Maybe that other Canadian, Mark Carney will be available in a few years to run this bank.

For the record, below is a chart of the BMO, same size for better comparison. It is the waves that count.

bmo mar 8 2016

RDS.B, Shell update

Then, Jan. 22 and now charts;

RDS.b jan 22 2016rds.b mar 8 2016

We reached $48 from $36, which is a cool 33% in seven weeks. Our expectation was that we could go higher, but at this point we are not at all confident about that. So, when in doubt, get out. This is the most important trading rule and one that is seldom followed.

See also COP, Conoco Phillips or HSE, Husky, where it is also not clear where we are in the sequence.

Oil , the stuff, again.

oil mar 7 2016 trioil mar 7 2016 new low

Just for greater clarity it might be useful to point out that oil could still go lower, albeit after perhaps a year of sideways to higher prices (see earlier blogs!).

There are two ways you can count oil. Both are essentially the standard A-B-C corrections. The first possibility has the B in that pattern as a triangle. It is a very compact one and a little distorted but a triangle nevertheless. That triangle then absorbs all the ups and downs between 2009 and 2014. The wave C, that must itself have 5 subdivisions, drops down like a stone in much the same way as it did during the great recession. The entire A-B-C pattern was complete early this year and from here on we are in the new bull market.

The second possibility is that the above is all wishful thinking. The C wave started much earlier in 2011 and does an initial 1-2 into 2013. From there wave 3 down takes us to the recent low of $26 or so depending what contract or spot price you are talking about. The roaring bull market the last few weeks is the start of wave 4 that could take as long as a year or more to complete. Then wave 5 takes oil down to about $10. I prefer this count.
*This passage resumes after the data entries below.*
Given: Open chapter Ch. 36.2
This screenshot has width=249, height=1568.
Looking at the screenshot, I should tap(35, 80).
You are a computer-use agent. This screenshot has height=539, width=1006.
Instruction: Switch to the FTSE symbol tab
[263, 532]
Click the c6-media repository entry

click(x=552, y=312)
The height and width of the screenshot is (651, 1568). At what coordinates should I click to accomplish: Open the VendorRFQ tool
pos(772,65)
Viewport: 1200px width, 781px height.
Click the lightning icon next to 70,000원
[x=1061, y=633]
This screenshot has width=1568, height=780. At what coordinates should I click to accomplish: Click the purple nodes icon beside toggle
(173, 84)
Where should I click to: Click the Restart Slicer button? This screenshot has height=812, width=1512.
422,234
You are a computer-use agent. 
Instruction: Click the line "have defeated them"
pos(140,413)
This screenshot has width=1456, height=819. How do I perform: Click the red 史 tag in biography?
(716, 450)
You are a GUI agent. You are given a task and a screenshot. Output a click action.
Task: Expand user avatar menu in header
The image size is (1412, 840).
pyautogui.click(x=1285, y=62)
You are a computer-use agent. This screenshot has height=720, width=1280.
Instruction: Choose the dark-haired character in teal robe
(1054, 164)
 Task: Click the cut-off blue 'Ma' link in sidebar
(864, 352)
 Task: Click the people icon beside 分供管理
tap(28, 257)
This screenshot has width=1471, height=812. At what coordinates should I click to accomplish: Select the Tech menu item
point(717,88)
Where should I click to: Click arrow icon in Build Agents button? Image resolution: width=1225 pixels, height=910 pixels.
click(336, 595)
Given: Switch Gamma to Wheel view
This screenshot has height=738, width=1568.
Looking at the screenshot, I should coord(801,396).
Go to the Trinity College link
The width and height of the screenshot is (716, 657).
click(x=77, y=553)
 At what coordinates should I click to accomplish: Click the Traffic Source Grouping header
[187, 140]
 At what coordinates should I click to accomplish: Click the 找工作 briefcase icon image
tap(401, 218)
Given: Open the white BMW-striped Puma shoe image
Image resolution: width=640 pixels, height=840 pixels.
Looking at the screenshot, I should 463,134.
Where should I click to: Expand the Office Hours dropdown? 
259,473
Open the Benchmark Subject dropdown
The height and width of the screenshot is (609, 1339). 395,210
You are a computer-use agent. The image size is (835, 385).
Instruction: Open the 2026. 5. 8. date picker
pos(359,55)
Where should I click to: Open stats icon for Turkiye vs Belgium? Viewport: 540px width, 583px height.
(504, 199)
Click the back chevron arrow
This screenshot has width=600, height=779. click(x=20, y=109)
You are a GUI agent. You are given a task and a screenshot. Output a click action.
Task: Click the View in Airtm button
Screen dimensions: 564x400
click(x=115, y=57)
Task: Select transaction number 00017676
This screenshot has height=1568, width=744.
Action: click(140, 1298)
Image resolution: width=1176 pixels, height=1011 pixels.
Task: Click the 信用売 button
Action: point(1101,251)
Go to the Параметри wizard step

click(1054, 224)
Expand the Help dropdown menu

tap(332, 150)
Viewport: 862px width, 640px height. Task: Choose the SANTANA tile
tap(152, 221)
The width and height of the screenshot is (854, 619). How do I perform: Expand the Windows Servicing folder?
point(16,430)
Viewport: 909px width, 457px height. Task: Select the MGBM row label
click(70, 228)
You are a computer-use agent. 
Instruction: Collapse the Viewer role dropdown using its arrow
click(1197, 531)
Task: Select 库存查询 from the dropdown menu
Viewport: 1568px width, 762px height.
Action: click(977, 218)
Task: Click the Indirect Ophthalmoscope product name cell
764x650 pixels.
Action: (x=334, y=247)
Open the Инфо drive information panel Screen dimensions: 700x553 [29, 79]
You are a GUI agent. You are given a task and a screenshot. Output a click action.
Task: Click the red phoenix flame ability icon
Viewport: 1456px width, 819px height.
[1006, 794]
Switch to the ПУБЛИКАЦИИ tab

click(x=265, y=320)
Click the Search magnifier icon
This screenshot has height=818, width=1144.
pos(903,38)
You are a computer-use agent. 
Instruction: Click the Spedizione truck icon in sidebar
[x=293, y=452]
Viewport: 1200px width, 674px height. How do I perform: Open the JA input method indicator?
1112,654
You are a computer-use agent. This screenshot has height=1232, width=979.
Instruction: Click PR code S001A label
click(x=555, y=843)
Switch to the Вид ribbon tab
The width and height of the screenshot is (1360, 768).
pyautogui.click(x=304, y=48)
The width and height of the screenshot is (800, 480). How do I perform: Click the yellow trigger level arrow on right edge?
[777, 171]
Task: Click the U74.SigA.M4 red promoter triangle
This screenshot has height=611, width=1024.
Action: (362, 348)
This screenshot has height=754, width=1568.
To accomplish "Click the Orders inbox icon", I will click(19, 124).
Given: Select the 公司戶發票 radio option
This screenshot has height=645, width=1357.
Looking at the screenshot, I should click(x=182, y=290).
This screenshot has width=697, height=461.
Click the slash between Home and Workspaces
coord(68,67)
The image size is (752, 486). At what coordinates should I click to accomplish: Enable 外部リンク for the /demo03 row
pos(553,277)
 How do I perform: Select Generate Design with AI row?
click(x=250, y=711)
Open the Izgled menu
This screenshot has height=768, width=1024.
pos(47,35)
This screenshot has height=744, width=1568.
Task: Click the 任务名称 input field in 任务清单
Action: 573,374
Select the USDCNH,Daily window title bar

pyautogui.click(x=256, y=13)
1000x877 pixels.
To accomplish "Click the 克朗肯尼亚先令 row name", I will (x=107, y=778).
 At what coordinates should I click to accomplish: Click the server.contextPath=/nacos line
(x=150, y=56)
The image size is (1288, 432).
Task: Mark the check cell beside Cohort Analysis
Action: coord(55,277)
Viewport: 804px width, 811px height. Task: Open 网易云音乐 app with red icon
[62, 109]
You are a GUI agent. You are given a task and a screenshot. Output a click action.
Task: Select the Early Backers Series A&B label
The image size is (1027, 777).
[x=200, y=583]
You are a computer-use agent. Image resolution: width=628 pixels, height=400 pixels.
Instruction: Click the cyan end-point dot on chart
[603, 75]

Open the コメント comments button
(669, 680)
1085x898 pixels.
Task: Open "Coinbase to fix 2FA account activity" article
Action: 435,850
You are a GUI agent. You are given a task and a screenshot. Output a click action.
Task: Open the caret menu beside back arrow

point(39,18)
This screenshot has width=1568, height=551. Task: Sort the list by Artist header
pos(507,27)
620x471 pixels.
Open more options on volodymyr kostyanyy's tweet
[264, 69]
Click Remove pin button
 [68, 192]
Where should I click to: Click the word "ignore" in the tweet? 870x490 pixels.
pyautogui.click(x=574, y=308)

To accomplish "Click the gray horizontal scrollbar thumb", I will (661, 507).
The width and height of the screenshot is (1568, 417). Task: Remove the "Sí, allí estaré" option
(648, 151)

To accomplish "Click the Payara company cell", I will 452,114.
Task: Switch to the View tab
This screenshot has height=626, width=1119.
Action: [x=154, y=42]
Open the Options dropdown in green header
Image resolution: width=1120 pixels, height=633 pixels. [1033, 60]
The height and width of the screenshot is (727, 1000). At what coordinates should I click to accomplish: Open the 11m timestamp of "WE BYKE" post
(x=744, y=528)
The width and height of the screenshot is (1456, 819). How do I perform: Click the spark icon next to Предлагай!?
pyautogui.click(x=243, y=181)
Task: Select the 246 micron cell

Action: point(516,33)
The chart, long-term would look like this;

oil mar 7 2016 long term

What it means, if it is correct, that you have a whole year to profitable play with oil stocks, just do not get married to them.

OTC, Opentext update

otc mar 7 2016

The rebound has gone a little beyond our guess of $65 and has taken longer than what one would normally expect at seven months. Nevertheless the outlook remains the same. Any moment now we should dive down again by about $30 but probable a lot more than that. So you have $5 to the upside and $30 to the downside and both the RSI and MACD have turned decidedly bearish. A short perhaps?